-- DESCRIPTION OF THE TASK --
Which lines of the entries below run from the one holding "Given: Click the Condividi share button" to the one holding "1366x768 pixels.", inclusive? Set down exactly those lines and no others.

-- RECORDS PROVIDED --
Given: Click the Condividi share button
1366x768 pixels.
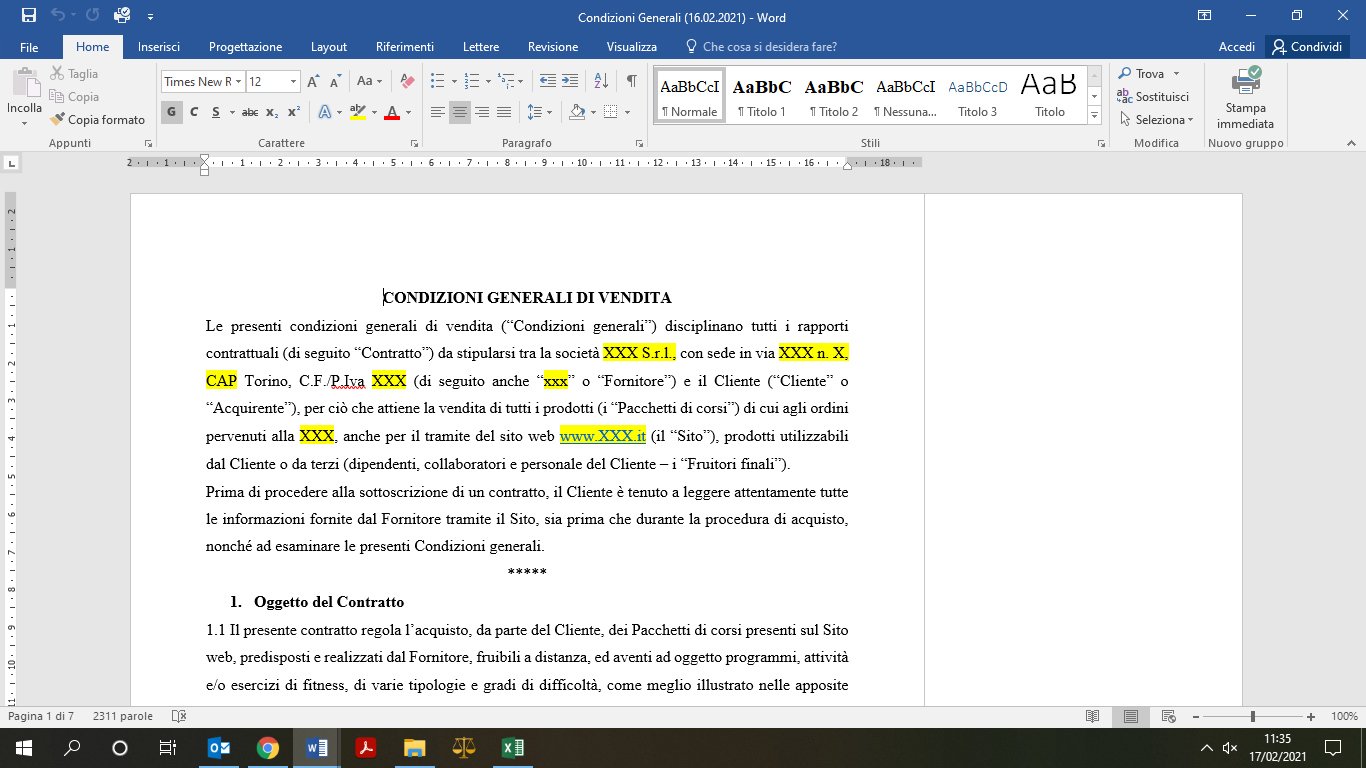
...
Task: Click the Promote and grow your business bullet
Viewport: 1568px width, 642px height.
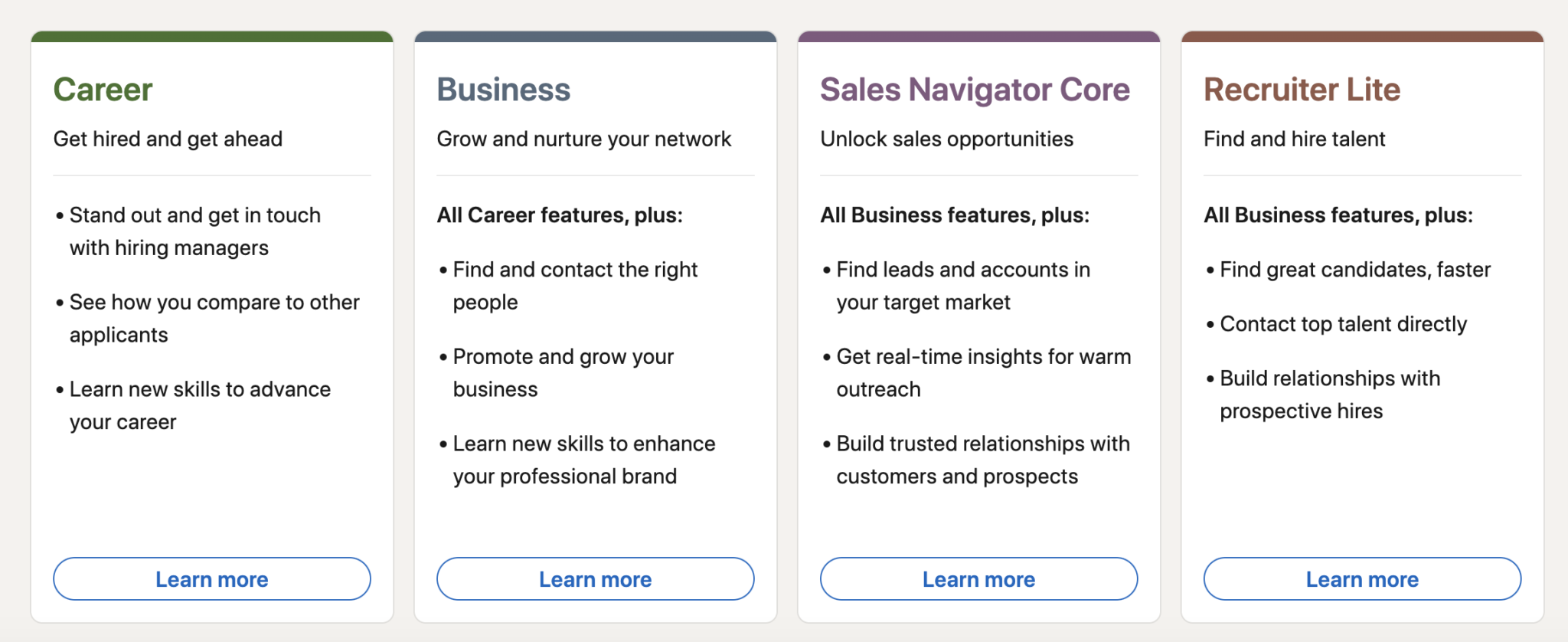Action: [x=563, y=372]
---
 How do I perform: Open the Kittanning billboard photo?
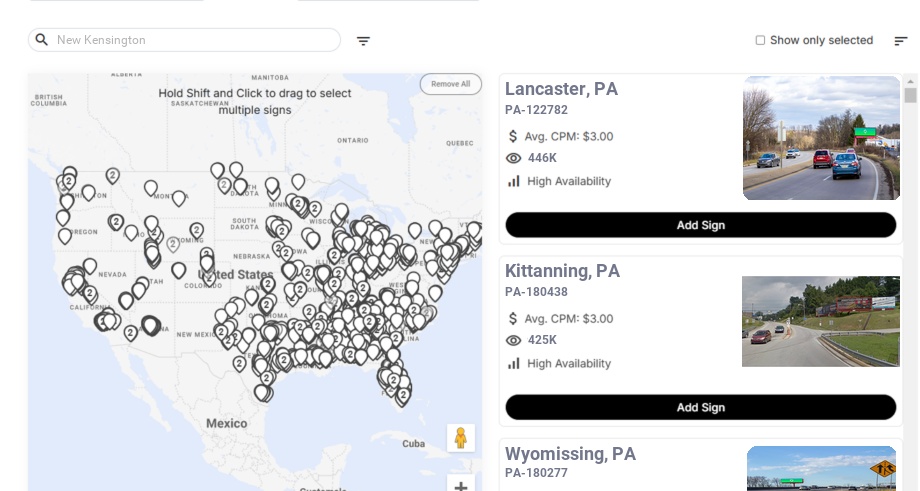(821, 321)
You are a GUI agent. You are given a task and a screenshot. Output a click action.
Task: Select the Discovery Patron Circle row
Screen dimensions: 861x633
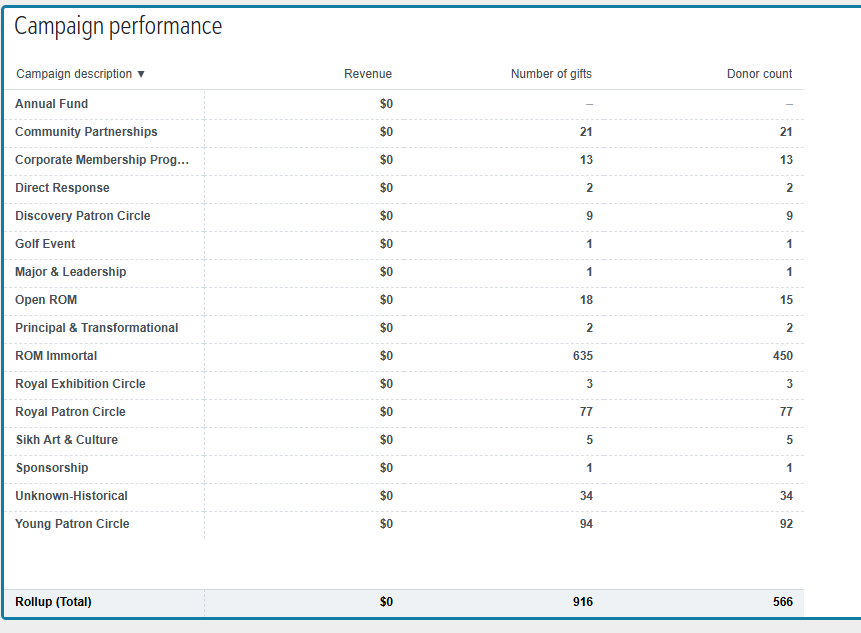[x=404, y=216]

-- ANSWER TO THIS TASK --
Given: Click the Condividi share button
1366x768 pixels.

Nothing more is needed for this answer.